Der Albtraum begann schon in der Geburtsklinik. Mein Junge holte sich ein Virus ein, das sich im Magen festsetzte und ihm große Probleme mit der Ernährung bereitete. Dann wurde er gegen Masern geimpft und reagierte darauf mit sehr hohem Fieber. Ich habe einen Krankenwagen gerufen und mich leider überzeugen lassen, mit dem Kind in einem Krankenhaus zu bleiben. Dort bekam er starke Antibiotika, die seine Magenschleimhaut zerstörten und sie für eine neue Infektion anfällig machten, erzählt die Frau.
Die Ursache – eine Staphilokokkeninfektion – wurde ihr verheimlicht. Niemand klärte sie auf, weder in der Geburtsklinik, noch bei der zweiten Erkrankung.
Bei der zweiten Erkrankung war er 11 Monate alt und ich habe beantragt, dass er in ein anderes Krankenhaus verlegt wird. In der Krankenakte sah ich dabei, dass er sich im Krankenhaus an einer Bakterie infizierte. In der Geburtsklinik hat keiner etwas gesagt. Ich habe selbst Tests veranlasst um zu sehen, warum das Kind nichts zu sich nimmt, aber es gab keine konkrete Information. Beim zweiten Mal haben sie mir gesagt, dass die Antibiotika die Bakterie im Magen zerstört hat. Im dritten Krankenhaus landeten wir bei einem sehr guten Arzt, der das Kind sofort auf ein desinfiziertes Zimmer legte. Wäre das von Anfang an so passiert, wäre uns alles erspart geblieben, meint Otilia.

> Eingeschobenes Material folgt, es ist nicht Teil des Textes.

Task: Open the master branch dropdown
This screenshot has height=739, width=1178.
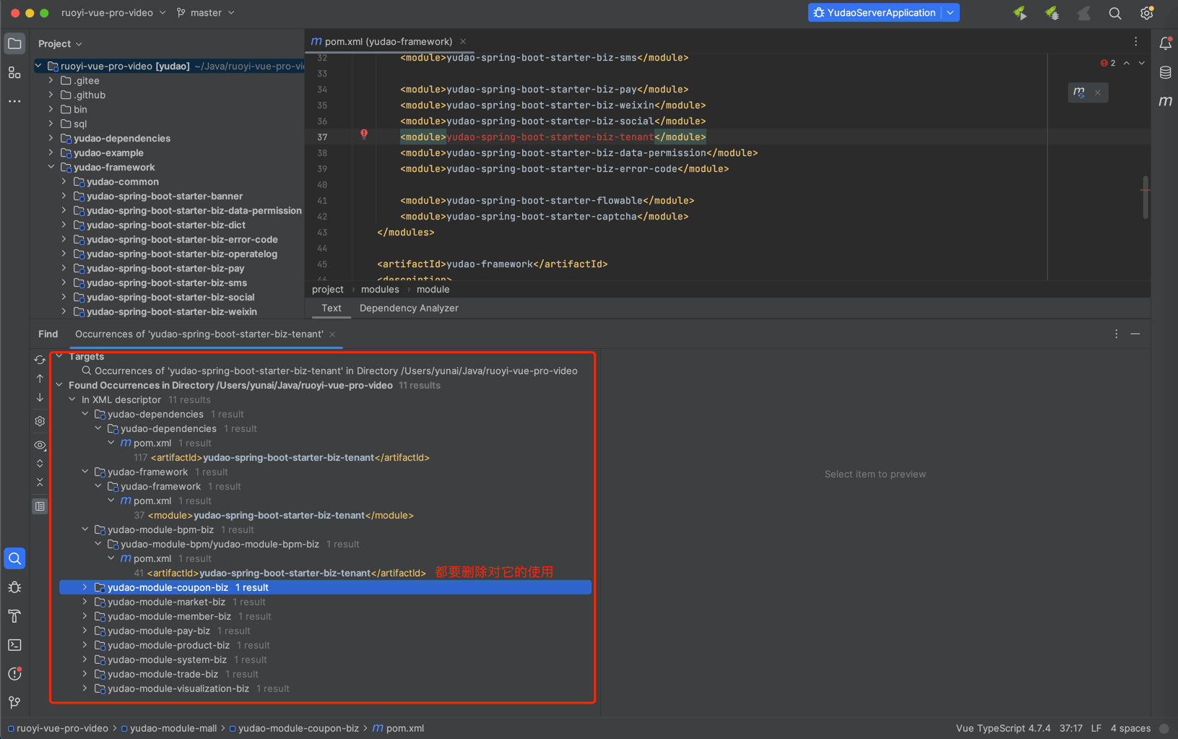Action: tap(206, 13)
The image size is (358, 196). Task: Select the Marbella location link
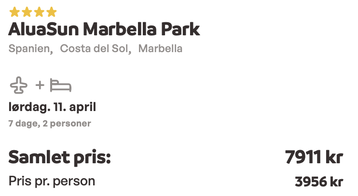160,49
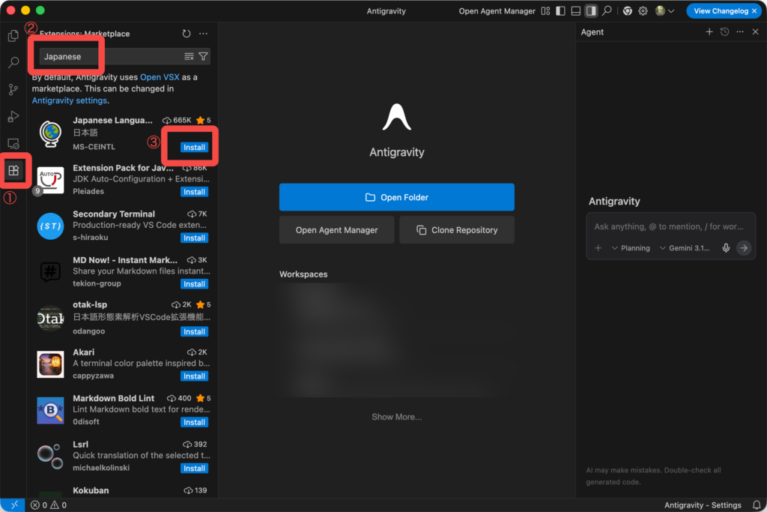This screenshot has width=767, height=512.
Task: Open the extensions filter icon
Action: 203,56
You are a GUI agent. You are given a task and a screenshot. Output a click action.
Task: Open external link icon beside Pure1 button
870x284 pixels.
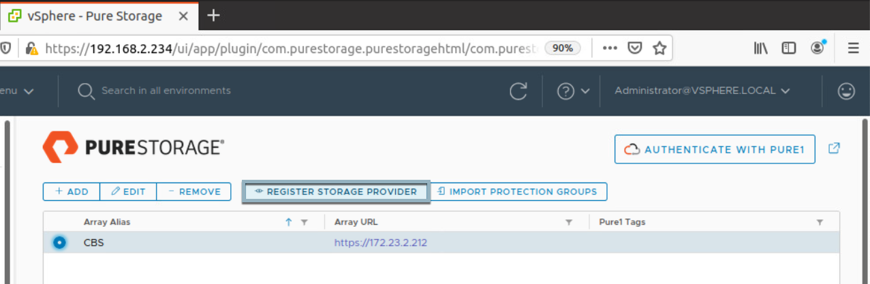834,148
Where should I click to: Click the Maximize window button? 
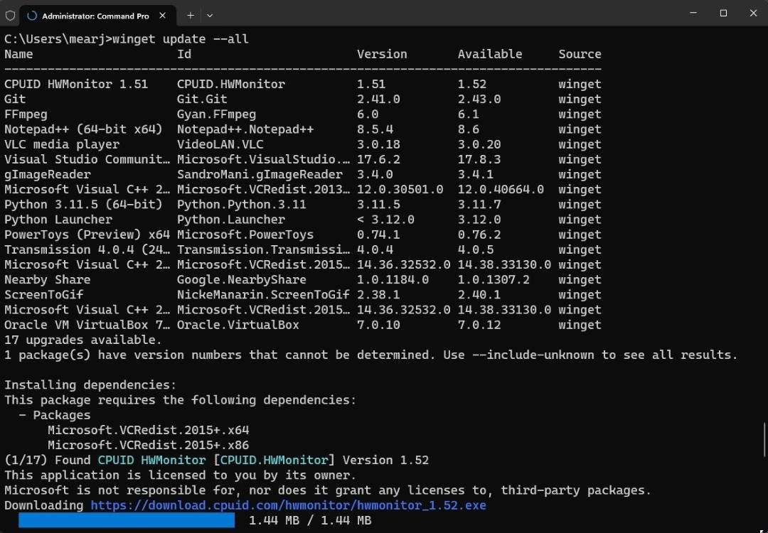722,14
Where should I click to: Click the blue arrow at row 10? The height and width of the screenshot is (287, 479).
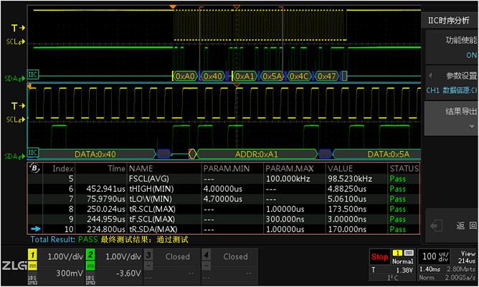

Der Gesundheitsminister stürzte über den Medienskandal im Zusammenhang mit den Desinfeketionsmitteln. In Vlad Voiculescu, den neuen Minister, legen viele ihre Hoffnungen. Um die Engpässe im Gesundheitssystem zu überbrücken, hatte Voiculescu vor Jahren als einfache Privatperson in eigener Regie ein informelles Netz zur Versorgung von Krebspatienten mit Arzneien gegründet – und damit Menschenleben gerettet. Er will jetzt für klare Verhältnisse auch in Sachen Nosokomialinfektionen sorgen.